IMG_20140530_110949 copyThere is now some veg! Hurrah! Although the salads and herbs have been valiantly carrying on through the hungry gap, it is nice to pull some of these early Purple Haze, Yellowstone & St Valery carrots from the polytunnel. Especially since the carrots drilled in April never appeared; or if they did, they were razed off immediately, probably by blumin slugs (a la 2012). The patch of ground in the field looked pretty good when I sowed them, but it was the patch that was under water for days at a time in January and February, so I guess it’s no surprise really that hundreds of the little grey blighters lurked in the ground, as well as the giant black and brown pests. I suppose the lesson there is, even though it’s tempting to drill early, even if the weather conditions look good, and the weather forecast is good, the pest forecast has to be right too. If there’s nothing else around for them to eat,  guess they will attack what I plant out.

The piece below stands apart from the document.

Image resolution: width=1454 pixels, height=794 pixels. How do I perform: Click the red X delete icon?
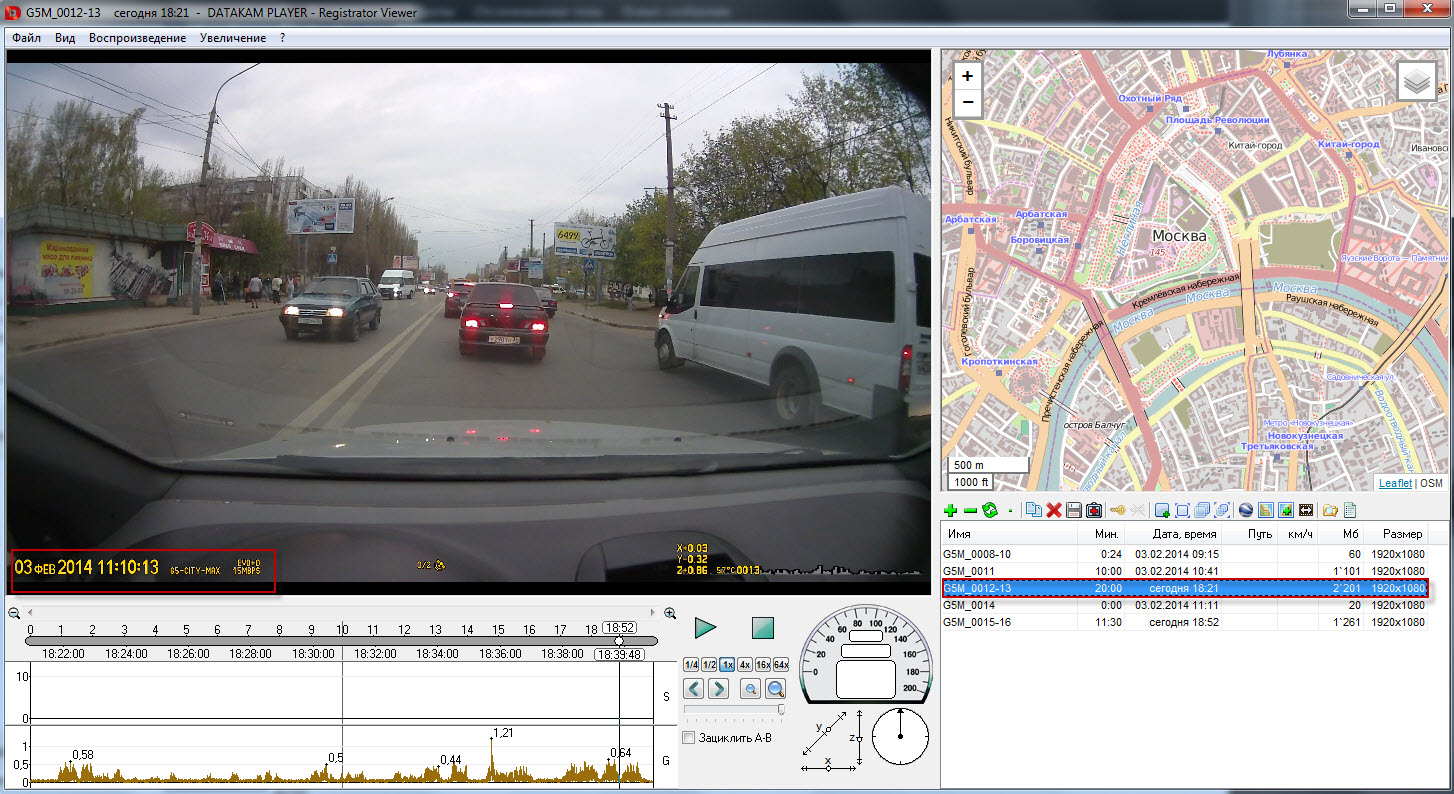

Miraculously the parsnips made it next door though; I think the carrots were scoffed by slugs when there was little else for them to eat; and then the week or so later when the parsnips germinated, the slugs had moved on to something else in the headlands, and newly germinated fllush of weeds. Bastards.

IMG_20140529_104803 copyThey also had pretty much the whole lot of early fennel that I planted our a couple of weeks ago. Sigh. Even more reason to celebrate the survival of all these lovely baby rainbow carrots frmo the polytunnel I suppose! I saw a toad disappear into the foliage last week, hopefully hunting down slugs. Love toads.